Container-based execution typically launches a new runtime for each task, introducing significant cold-start latency and limiting throughput under concurrent workloads.

Lack of Recoverability

Failures during execution often result in complete task loss. There is no standard mechanism to recover intermediate state or resume execution.

Weak Multi-Tenant Isolation

In multi-user environments, tasks may interfere with each other through shared resources such as filesystems, leading to correctness and security issues.

Tight Coupling Between Logic and Execution

Agent logic is often tightly coupled with execution environments, making it difficult to support multiple runtimes or evolve system architecture.

CloudClaw: Core Idea

CloudClaw is a recoverable execution substrate designed for multi-tenant LLM agents.

Its core principle is to decouple agent logic from execution management.

Instead of increasing container count, CloudClaw focuses on increasing effective utilization of a fixed execution pool.

This allows CloudClaw to provide:

  • Persistent task scheduling
  • Fault-tolerant execution
  • Strong workspace isolation
  • Unified runtime abstraction
  • Structured result delivery

System Architecture


CloudClaw is organized into three logical planes:

Control Plane

The control plane is responsible for:

  • Task scheduling
  • Lease-based task ownership
  • Heartbeat monitoring
  • Failure recovery
  • Result persistence

Runtime Plane

The runtime plane encapsulates heterogeneous agent runtimes through a unified interface.

Each runtime is managed via a pre-warmed execution pool, enabling fast task startup without repeated container initialization.

State Plane

The state plane maintains persistent system state, including:

  • Task metadata
  • Execution logs
  • Workspace snapshots
  • Final results

Key Design Mechanisms

Recoverable Execution

Tasks in CloudClaw follow a state machine:

QUEUED → RUNNING → SUCCEEDED / FAILED / CANCELED

Execution is governed by lease-based ownership and heartbeat monitoring.

If a worker fails, the lease expires and the task is automatically rescheduled.
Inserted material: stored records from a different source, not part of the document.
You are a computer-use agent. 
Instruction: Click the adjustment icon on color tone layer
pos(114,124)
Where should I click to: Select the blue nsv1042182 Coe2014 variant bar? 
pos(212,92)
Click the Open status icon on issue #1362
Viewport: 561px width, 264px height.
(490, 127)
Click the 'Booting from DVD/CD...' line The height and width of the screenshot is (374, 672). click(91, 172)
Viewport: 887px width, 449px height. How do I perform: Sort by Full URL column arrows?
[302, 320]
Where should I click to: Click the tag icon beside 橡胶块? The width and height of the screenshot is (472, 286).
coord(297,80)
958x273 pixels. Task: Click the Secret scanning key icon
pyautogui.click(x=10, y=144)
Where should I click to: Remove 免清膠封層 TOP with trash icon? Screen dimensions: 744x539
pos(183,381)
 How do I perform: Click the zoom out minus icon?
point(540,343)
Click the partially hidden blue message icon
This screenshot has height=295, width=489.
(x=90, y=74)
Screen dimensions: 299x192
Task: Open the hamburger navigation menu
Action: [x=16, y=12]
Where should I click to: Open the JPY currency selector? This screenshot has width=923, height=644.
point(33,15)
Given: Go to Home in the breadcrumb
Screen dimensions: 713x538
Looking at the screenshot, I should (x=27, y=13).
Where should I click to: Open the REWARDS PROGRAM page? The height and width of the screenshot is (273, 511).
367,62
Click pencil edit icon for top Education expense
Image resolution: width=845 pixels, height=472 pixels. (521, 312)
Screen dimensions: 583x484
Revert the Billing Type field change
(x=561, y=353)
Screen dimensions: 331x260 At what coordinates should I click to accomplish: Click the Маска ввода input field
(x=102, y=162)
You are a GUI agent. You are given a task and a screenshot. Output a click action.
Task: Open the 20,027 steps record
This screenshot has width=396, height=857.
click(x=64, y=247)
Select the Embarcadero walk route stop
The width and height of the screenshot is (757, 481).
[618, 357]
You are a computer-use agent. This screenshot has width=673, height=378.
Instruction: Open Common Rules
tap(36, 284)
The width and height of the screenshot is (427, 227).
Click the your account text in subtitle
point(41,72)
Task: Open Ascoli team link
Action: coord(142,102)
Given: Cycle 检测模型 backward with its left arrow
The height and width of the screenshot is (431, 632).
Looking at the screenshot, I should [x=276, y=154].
This ensures that no task is permanently lost.

Pre-Warmed Execution Pools

Instead of launching new containers per task, CloudClaw maintains pools of pre-initialized execution environments.

This significantly reduces queueing delay and improves throughput while staying within host limits.

Workspace Isolation and Persistence

Each task is executed in an isolated workspace.

CloudClaw enforces:

  • User-scoped file isolation
  • Protection against path escape (e.g., symlinks)
  • File size limits
  • Persistent state across tasks

Unified Runtime Abstraction

CloudClaw uses an adapter-based design to support multiple runtimes.

Core components include:

  • RuntimeAdapter for executing tasks
  • WorkspaceManager for managing execution environments
  • PoolAdapter for managing execution pools

Structured Result Delivery

Execution results are transformed into structured outputs and stored persistently.

This design decouples execution from result consumption.

Use Cases

Multi-Tenant Agent Platforms

CloudClaw enables reliable execution of large numbers of agent tasks across multiple users.

Large-Scale Agent Experimentation

Researchers can run concurrent experiments with reproducible workflows.

AI Automation Systems

CloudClaw supports long-running automation tasks such as code generation.

Multi-Runtime Deployment

Different agent runtimes can be integrated into a single system.

Conclusion

CloudClaw addresses a fundamental gap in current LLM agent infrastructure.

By introducing recoverable execution, persistent state management, and unified runtime abstraction, it enables reliable, scalable, and multi-tenant agent execution in cloud environments, even under strict container capacity constraints.